The Massachusetts Institute of Technology (MIT) is taking on glasses-free 3D and claims to have developed an approach that will save power, widen viewing angles and create a more realistic 3D illusion. HR3D builds on an existing method that uses two layers of liquid crystal displays and is currently used in Nintendo’s 3DS portable gaming system.
Instead of displaying the layers in vertical bands (the method used in the 3DS) or pinholes, MIT Media Lab researchers have created a prototype where the top LCD displays a pattern customised to the image displayed beneath it.
Ramesh Raskar, associate professor, heads up the Camera Culture Group. He worked with Doug Lanman, Yun Hee Kim and Matthew Hirsch to rethink glasses-free technology considering how, in the real world, as a viewer moves around an object their perspective on it changes.
Lanman said on the MIT website that a convincing 3D simulation might require a display that offers a dozen different perspectives as the viewer moves from right to left.

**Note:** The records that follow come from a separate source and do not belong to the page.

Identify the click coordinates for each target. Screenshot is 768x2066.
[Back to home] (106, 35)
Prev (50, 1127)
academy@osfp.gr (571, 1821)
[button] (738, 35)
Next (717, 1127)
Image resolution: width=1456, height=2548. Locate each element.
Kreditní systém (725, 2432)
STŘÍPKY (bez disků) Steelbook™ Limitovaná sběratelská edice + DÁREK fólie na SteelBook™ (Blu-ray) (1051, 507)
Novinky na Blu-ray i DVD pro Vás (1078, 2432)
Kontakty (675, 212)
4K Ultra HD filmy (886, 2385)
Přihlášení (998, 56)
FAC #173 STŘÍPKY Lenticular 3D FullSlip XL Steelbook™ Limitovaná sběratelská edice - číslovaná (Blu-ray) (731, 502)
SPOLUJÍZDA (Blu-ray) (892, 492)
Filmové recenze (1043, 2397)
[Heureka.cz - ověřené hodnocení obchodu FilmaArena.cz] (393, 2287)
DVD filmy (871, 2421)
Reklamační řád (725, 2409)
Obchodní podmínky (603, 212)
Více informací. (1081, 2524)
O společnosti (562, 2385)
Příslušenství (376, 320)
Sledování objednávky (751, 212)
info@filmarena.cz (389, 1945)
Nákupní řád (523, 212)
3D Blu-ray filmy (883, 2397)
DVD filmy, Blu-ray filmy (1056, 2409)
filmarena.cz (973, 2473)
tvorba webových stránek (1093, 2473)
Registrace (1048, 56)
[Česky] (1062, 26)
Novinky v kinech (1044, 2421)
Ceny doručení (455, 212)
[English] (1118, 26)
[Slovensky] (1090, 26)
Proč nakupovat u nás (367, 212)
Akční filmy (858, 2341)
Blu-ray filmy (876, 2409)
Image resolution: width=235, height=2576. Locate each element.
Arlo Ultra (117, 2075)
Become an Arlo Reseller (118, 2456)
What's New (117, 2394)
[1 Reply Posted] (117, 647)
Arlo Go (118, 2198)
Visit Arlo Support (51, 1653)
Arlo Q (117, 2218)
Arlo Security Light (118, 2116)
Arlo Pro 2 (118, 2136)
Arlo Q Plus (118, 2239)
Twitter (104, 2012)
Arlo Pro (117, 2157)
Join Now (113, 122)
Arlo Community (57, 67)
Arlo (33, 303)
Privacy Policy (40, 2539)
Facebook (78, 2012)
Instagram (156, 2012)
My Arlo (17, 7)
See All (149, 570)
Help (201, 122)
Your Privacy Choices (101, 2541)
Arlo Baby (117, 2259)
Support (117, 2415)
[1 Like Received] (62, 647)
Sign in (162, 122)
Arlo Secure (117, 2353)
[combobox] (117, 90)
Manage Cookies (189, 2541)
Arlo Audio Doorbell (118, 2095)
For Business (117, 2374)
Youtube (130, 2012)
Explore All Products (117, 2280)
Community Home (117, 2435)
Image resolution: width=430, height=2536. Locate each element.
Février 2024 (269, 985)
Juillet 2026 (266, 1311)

He continues to argue that such a display would use less power as the parallax barrier blocks less light.
The concept was presented in a paper at the SIGGRAPH Asia graphics conference last year.
Neil Dodgson, professor of graphics and imaging at the University of Cambridge, UK, said Raskar’s group had developed a clever idea but added that HR3D was computationally intensive.
“If you’re saving battery power because you’ve got this extra brightness, but you’re actually using all that battery power to do the computation then you’re not saving anything,” he said.
Lanman does believe that the algorithm can be refined and will use less processing power in the future.